云计算的出现，让业内大众兴奋不已，争论不断。本文也是国外众多专家对企业安全在未来云计算时代里的变化提出了各自的观点，甚至观点相悖。正如古语之言——“理不辩不明”，不同观点的冲撞，或许给你更多的启发……

    云计算安全是出路

    Brad Miller是Perimeter Internetworking公司的首席执行官，Andrew Greenawalt是Perimeter Internetworking公司的创办人兼首席技术官。这两位专家认为，外包安全服务优于基于客户现场设备的系统。

    托管型客户现场设备（CPE）代表了提供托管安全服务的传统方式。这可以从几个方面得到体现，包括大多数托管安全服务提供商未能获得商业上的成功，尽管许多这类提供商归一些资金充裕的大公司所有。

    托管型CPE解决的只是一个大问题的一个小部分：监控设备所需的人力。比较大的问题是，能够在成本和速度方面跟踪迅速变化的安全威胁。安全领域已变得很复杂，托管型CPE公司的两项主要服务：防火墙和入侵检测系统（IDS）已跟不上发展形势。如今，有数百项安全技术可以解决众多问题；每天也在推出新的解决方案来解决还没有被发现的问题。正因为如此，真正的安全问题在于这个周期：发现新的问题，评估新的产品和厂商，进行研究开发以便选择合理产品，采购这个合理产品，把它与其他所有安全技术集成起来。事后管理技术是整个安全版图当中很重要但很小的一块。大多数公司仍然不安全，这不是由于它们缺少好的技术，而是由于缺少时间和资金来部署好的技术。

    “云计算安全”是一项托管安全服务，它通过中央安全平台来重新引导流量，从而阻止了不良流量进入到客户端。它提供了一套经过全面设计、构建及部署的安全服务，客户可以按需订购。由于客户可以访问集中式平台或者安全公用服务，所以能迅速充分利用众多的安全技术，而且比自己构建系统来得省钱。一家大型提供商服务于众多客户带来的经济效益，以上能够迅速集成新技术，这对一家公司能够实现真正的安全来说极其重要。有了云计算安全，客户就能得到这样的好处：能够更迅速地获得更多的安全技术，而且成本更低。

    除了节省费用、加快部署外，云计算安全技术提供商还能提供可以在之前无法实现的层面进行集成的产品。比方说，阻止可能不合法的流量时能够考虑到反病毒特征的IDS和入侵防御系统。紧密集成部署的众多安全技术可以说是安全行业梦寐以求的目标，但基本上仍很难实现。云计算安全服务提供商能够以一种对大多数公司来说不可能实现的方式，使这种集成项目变得合理化。

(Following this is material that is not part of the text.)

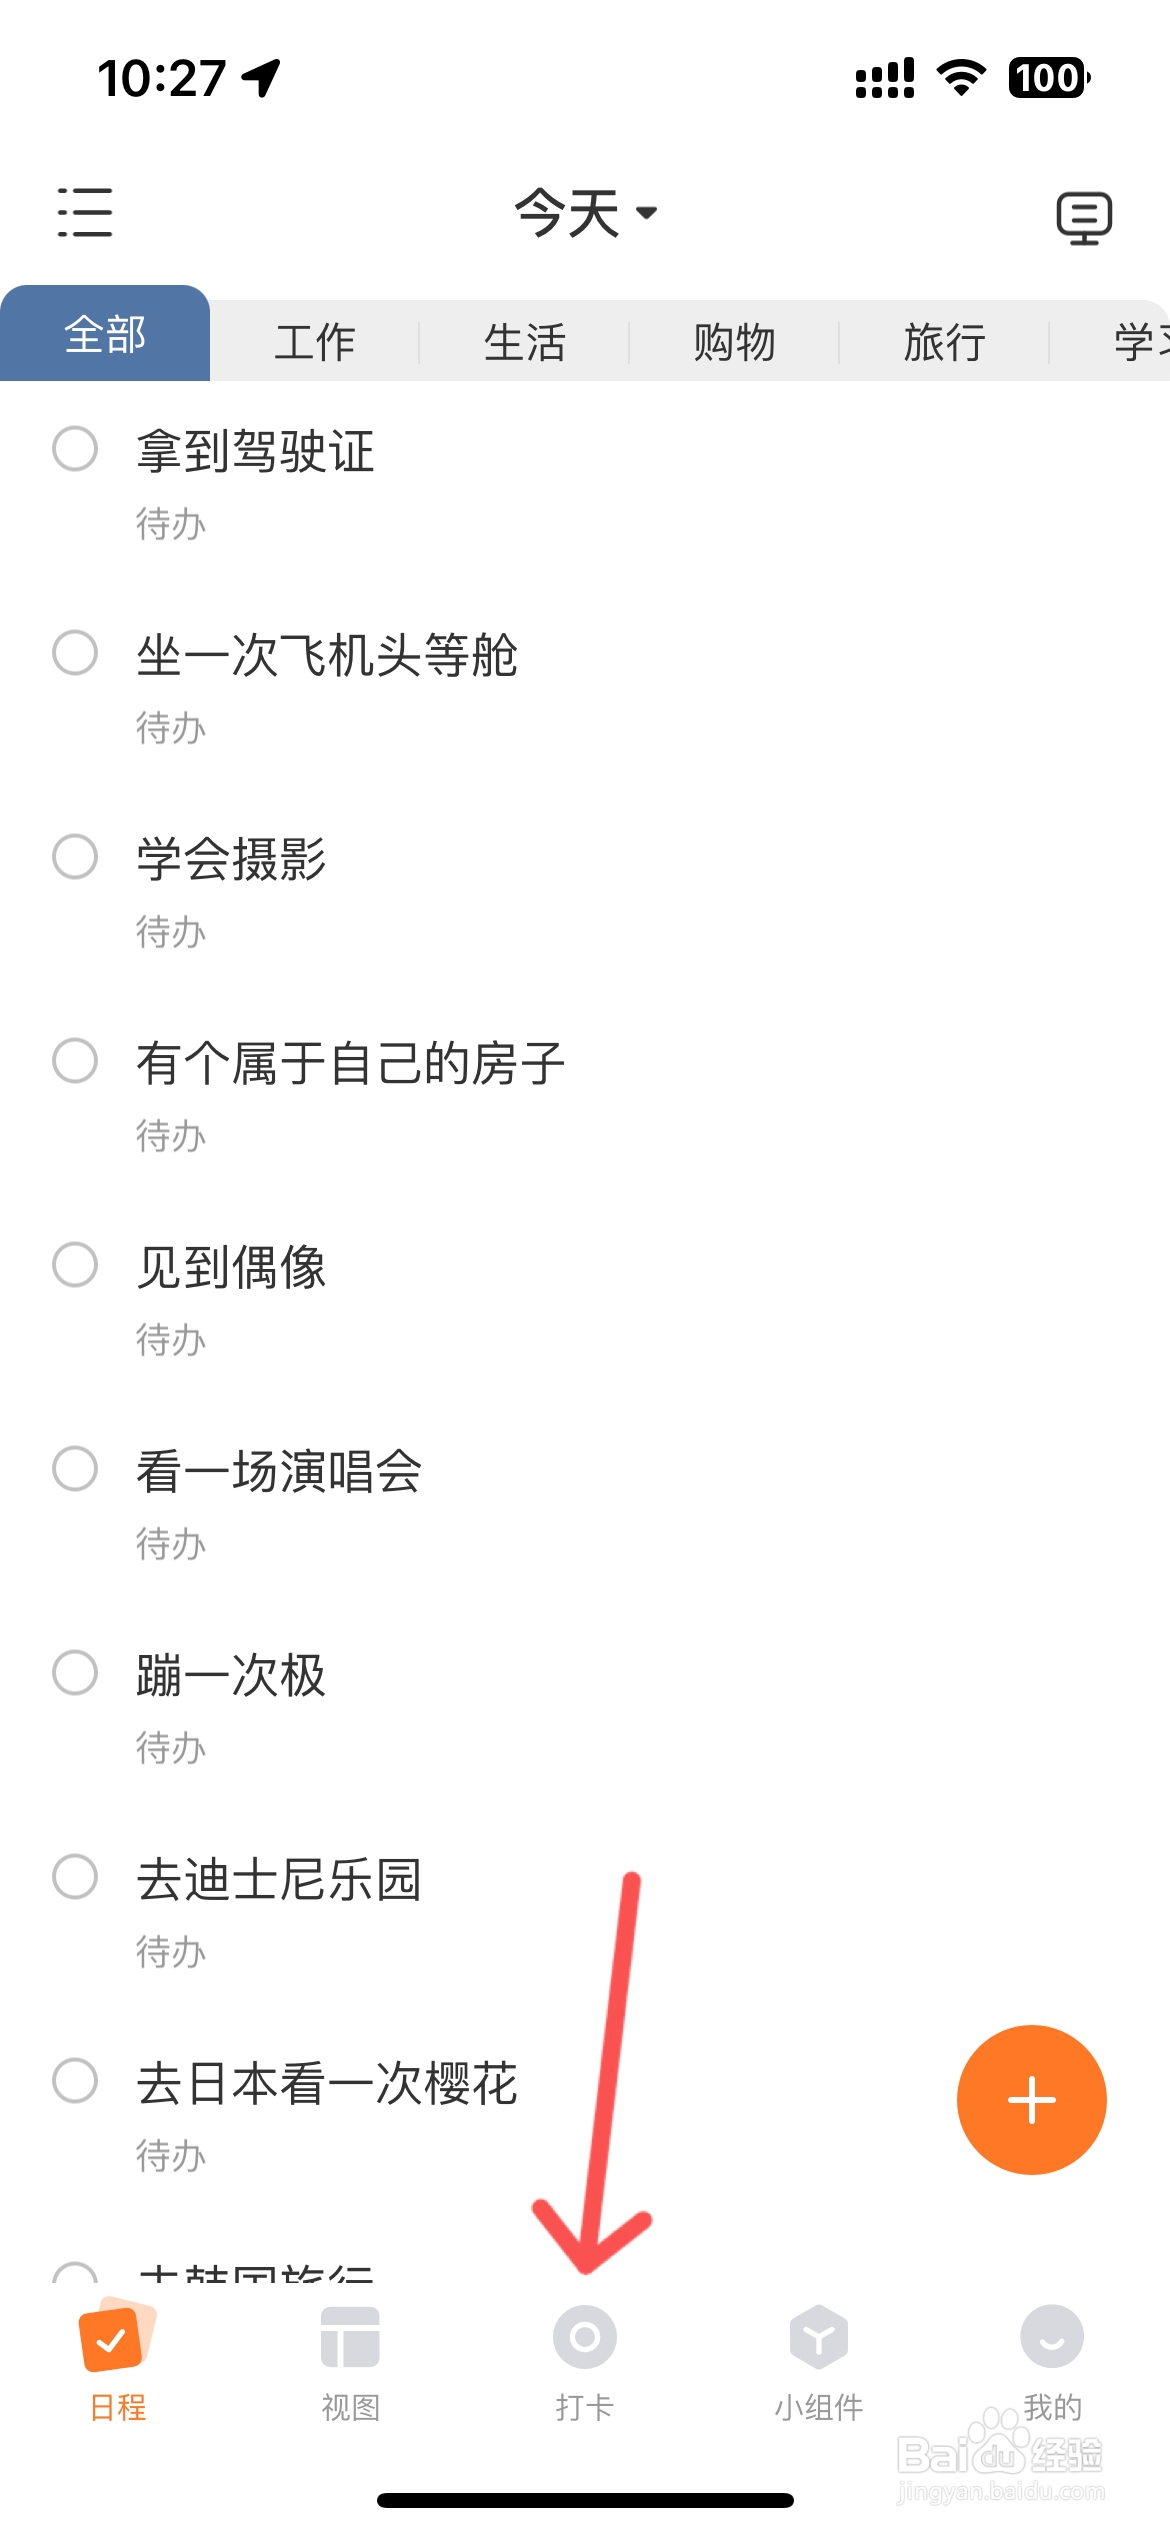Tick the 见到偶像 task circle
The image size is (1170, 2532).
pyautogui.click(x=75, y=1265)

    结论就是，提供出众保护、费用低廉、部署快速的云计算安全会进一步排挤基于CPE的托管安全。各大运营商会积极采用云计算安全，因而不需要使用CPE系统。如果传统的托管安全服务提供商（MSSP）接受这一现实，并且与各大运营商开展合作，共同迎接这股不可阻挡的潮流，就会处于比较有利的地位。

    云计算安全不是出路

    Counterpane Internet Security公司的首席技术官Bruce Schneier认为，没有什么替代得了内部部署安全。

    安全的其中一个基本理念就是深层防御（defence in-depth）：多个相互重叠的安全系统旨在提供安全，即便其中一个系统出了故障。一个例子就是防火墙结合入侵检测系统（IDS）。深层防御之所以能提供安全，就是由于没有单一故障点，也没有假定的单一攻击途径。

    正是由于这个原因，到底是选择在网络中间（云环境里面）部署网络安全，还是在端点部署网络安全，这种选择就显得没有必要。没有哪个安全系统是万灵药，双管齐下的效果要好得多。

    这种分层安全正是我们看到在日趋发展及完善的。传统上，安全部署在端点处，原因是这是用户所能控制的。一家公司除了在自己的网络里面部署防火墙、IDS及反病毒软件外，别无选择。随着托管安全服务及其他外包网络服务的兴起，现在能够在云环境里面提供额外安全。

    我完全赞同云计算安全（security in the cloud）。如果我们今天能够从头开始构建新的互联网，就会把许多安全功能嵌入到云环境里面,但即便那样也取代不了端点处的安全。深层防御消除了单一故障点，而云计算安全只是分层方案当中的一部分。

    比方说，考虑一下目前可供使用的各种基于网络的电子邮件过滤服务。它们在过滤掉垃圾邮件和病毒方面做得很出色，但认为它们就能替代桌面上的反病毒安全机制，那真是愚蠢的想法。许多电子邮件只是内部邮件，根本不会进入云环境。更糟糕的是，攻击者有可能打开企业基础架构里面的邮件网关。明智的公司会构建深层防御机制：云环境里面采用电子邮件过滤机制，桌面上则采用反病毒机制。

    同样的道理适用于基于网络的防火墙和入侵防御系统（IPS）。如果各大运营商部署基于云计算的解决方案，将会大大提高安全性，但它们替代不了传统的防火墙、IDS和IPS。

    这应该不是只能两者择一的决定。比如在Counterpane公司，我们既提供云服务，也提供比较传统的网络和桌面服务。真正的关键在于，让一切安全服务都能协同运行。

    安全涉及技术、人员和方法。不管你的安全系统位于何处，除非专家人员注意它们，否则它们没有效果。实时监控和响应最重要；设备放在何处是次要的。

    安全总是需要取舍。预算很有限；经济方面的考量经常压倒安全方面的顾虑。传统的安全产品和服务以内部网络为中心，因为内部网络是攻击目标。由于同样的原因，法规遵从也侧重于内部网络。云计算安全是一个很好的补充，而不是替代比较传统的网络和桌面安全。